寡核苷酸及其類似物的純化方法

2023-07-09 08:29:01 1

專利名稱：寡核苷酸及其類似物的純化方法
背景技術：
作為重要生物分子的合成寡核苷酸具有廣泛的應用。這些應用包括使用合成寡核苷酸作為DNA測序、擴增反應(如，多聚酶鏈式反應，反轉錄酶反應)的雜交探針、接頭、引物，潛在的反義治療應用和用於診斷與遺傳和病毒疾病相關的研究技術和診斷工具。此外，合成寡核苷酸類似物已經被FDA正式批准用於治療CMV，目前幾個寡核苷酸類似物正在進行臨床試驗。
在過去幾年中，在大規模(例如，以千克量)合成寡核苷酸及其類似物方面已經有了重大的進展。許多進展是歸結於在一次合成中能生產微摩爾到摩爾量的產物的自動化固相DNA合成儀的發展。通常，合成寡核苷酸的合成最經常是通過一系列的合成反應來進行的，導致特定寡核苷酸(在它們的5′羥基末端用一種保護基團保護(如，二甲氧基三苯甲基(DMT))逐步添加到連接到固相載體上的初生寡核苷酸鏈上。
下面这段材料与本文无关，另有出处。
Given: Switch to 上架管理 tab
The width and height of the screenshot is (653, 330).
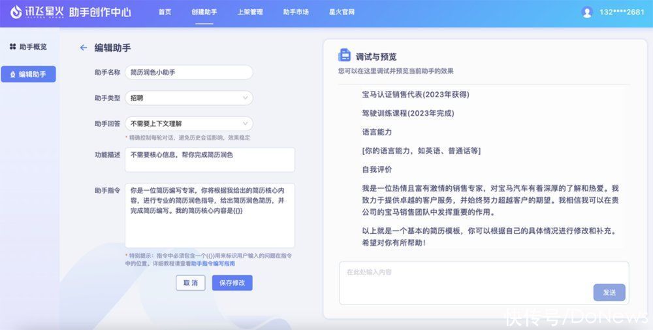Looking at the screenshot, I should (x=250, y=12).
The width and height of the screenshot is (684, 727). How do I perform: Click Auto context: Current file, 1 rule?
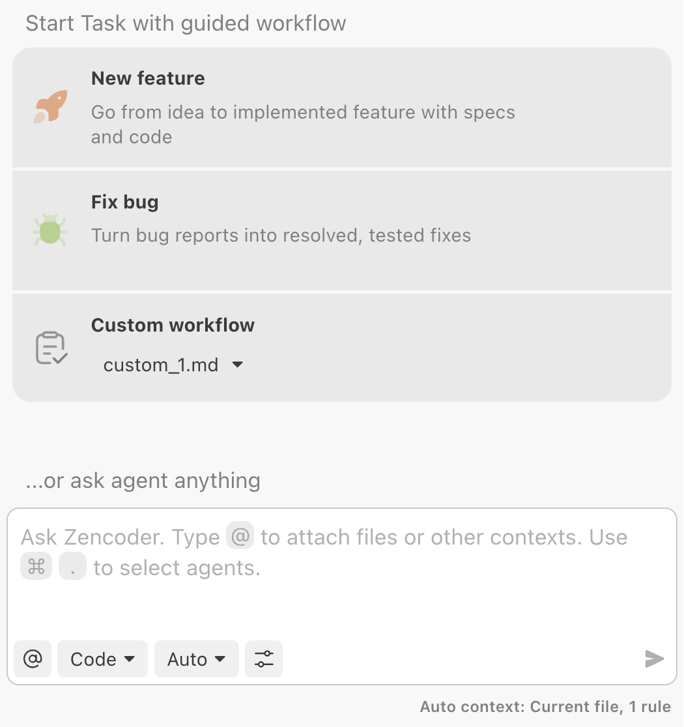(545, 706)
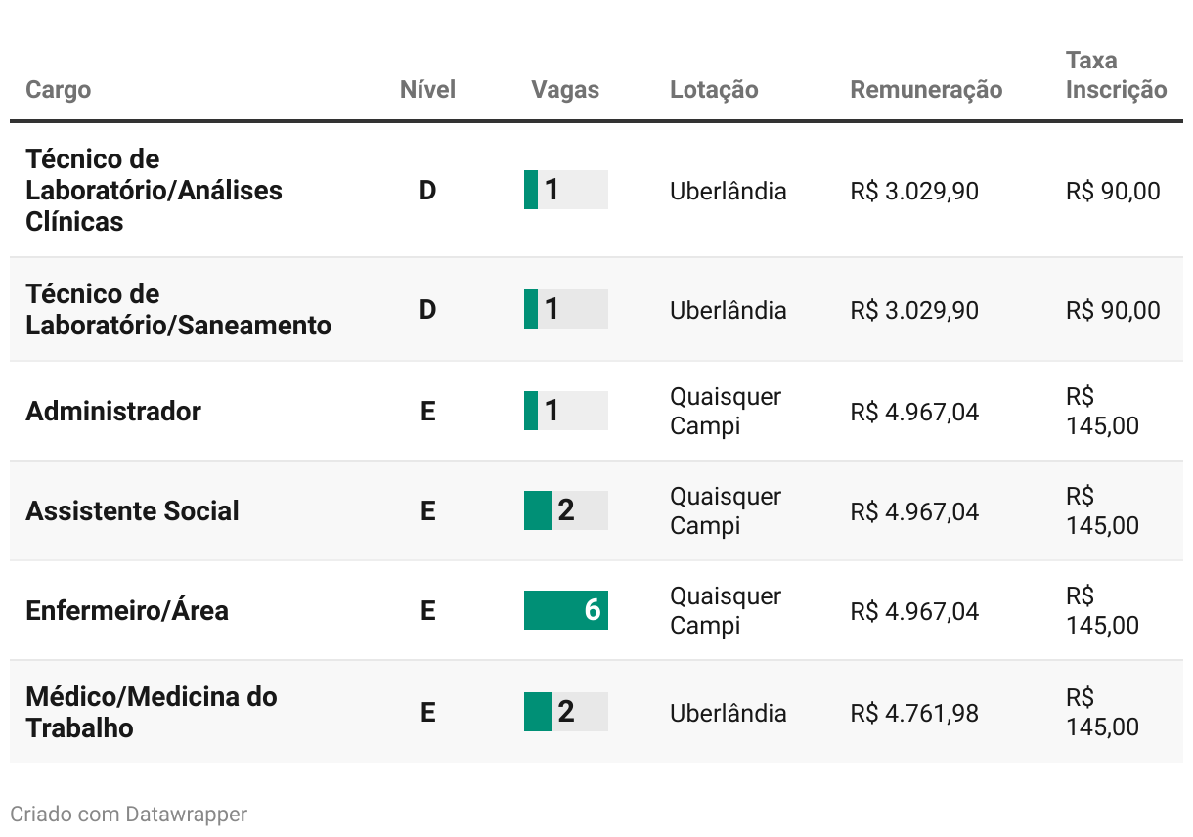Viewport: 1193px width, 837px height.
Task: Click the Administrador vagas bar
Action: point(566,411)
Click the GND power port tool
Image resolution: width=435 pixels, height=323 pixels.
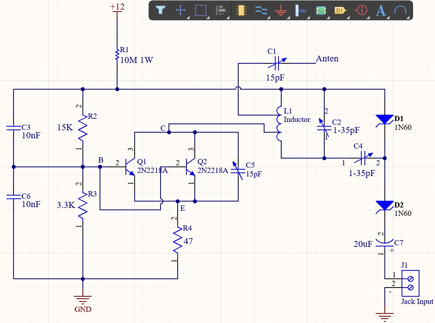281,11
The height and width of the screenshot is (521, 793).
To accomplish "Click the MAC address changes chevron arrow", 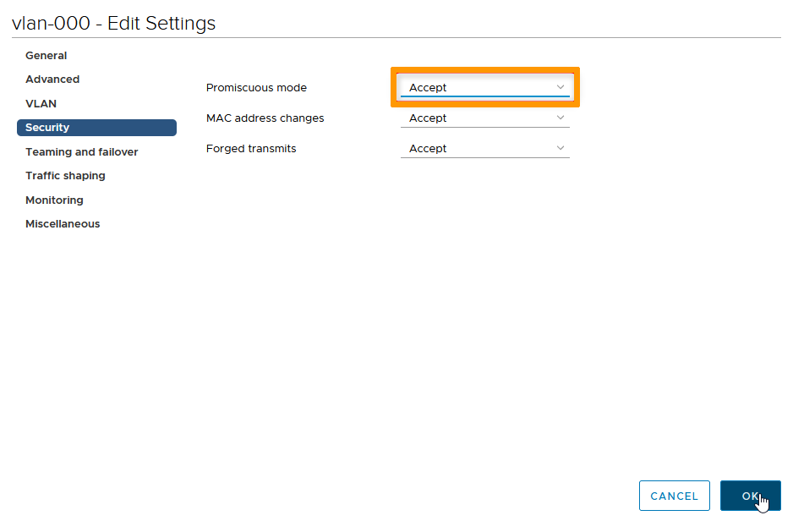I will (561, 118).
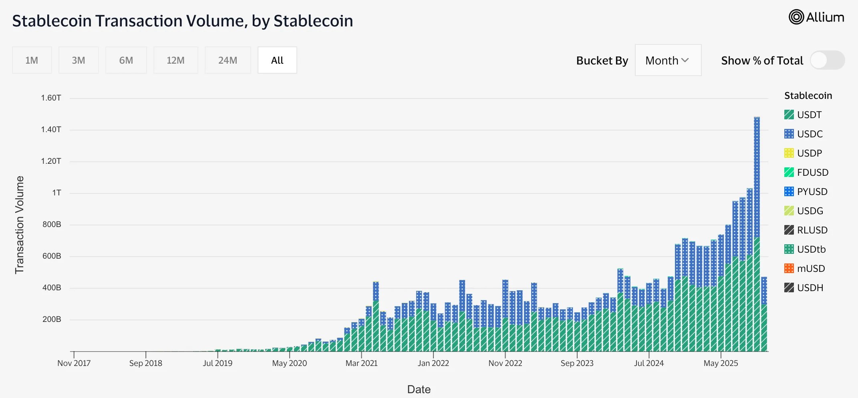Image resolution: width=858 pixels, height=398 pixels.
Task: Click the Allium logo
Action: coord(816,17)
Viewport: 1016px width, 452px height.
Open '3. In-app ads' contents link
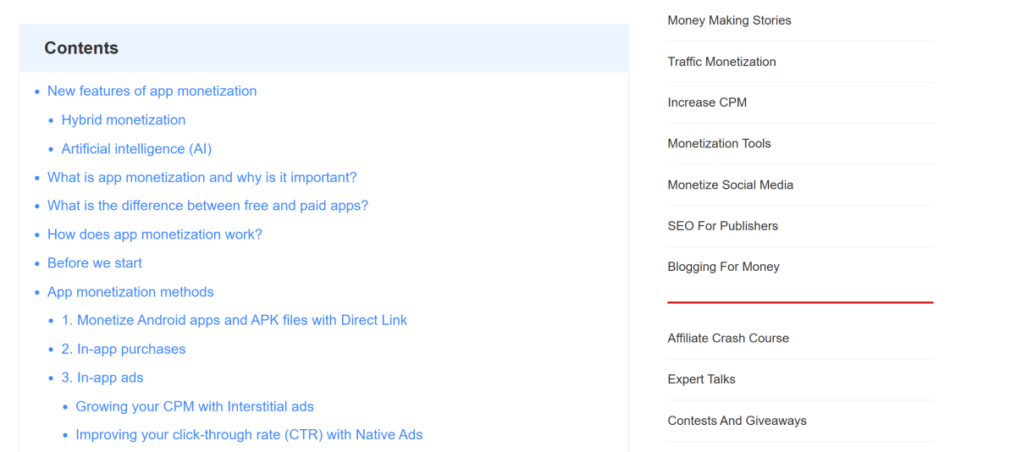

然而，儘管生產合成寡核苷酸的技術取得了進展，但是隨著單體每一次逐步添加到初生寡核苷酸鏈上，大約有1-2％的偶聯反應失敗(即，沒有發生單體加成)。因此，合成產物通常是不同長度的寡核苷酸的非均勻混合物，其中不希望得到的汙染物(如，失敗序列)的數量與希望得到的產物的長度及合成的總產量成比例。結果引起了對於發展用於純化寡核苷酸的生產工藝的興趣。
已經發展了一些用於從失敗序列中分離或純化全長靶寡核苷酸的技術，包括薄層色譜法(TLC)、凝膠電泳(如，聚丙烯醯胺凝膠電泳(PAGE))和液相色譜技術(如，高效液相色譜法(HPLC))。兩種主要的色譜技術—陰離子交換色譜法和反相色譜法已被用於大規模分離合成寡核苷酸。然而，這些常規的色譜分離方法不但費時費力，而且費錢。
在使用反相色譜法分離合成寡核苷酸的方法中，一種疏水的5′-保護基團，如5′-O-三苯甲基被用於在偶聯和氧化步驟中保護寡核苷酸的5′-羥基。然後，疏水的5′-保護基團能被用於從更短的失敗序列中分離「其上有三苯甲基」的全長靶寡核苷酸，其中的失敗序列沒有疏水的5′-保護基團(即，「其上無三苯甲基」序列)。分離後，能用酸從靶寡核苷酸中除去三苯甲基。儘管這是一種有效的方法，但是費時費力並且需要後續的水解和抽提步驟來分離純化的產物。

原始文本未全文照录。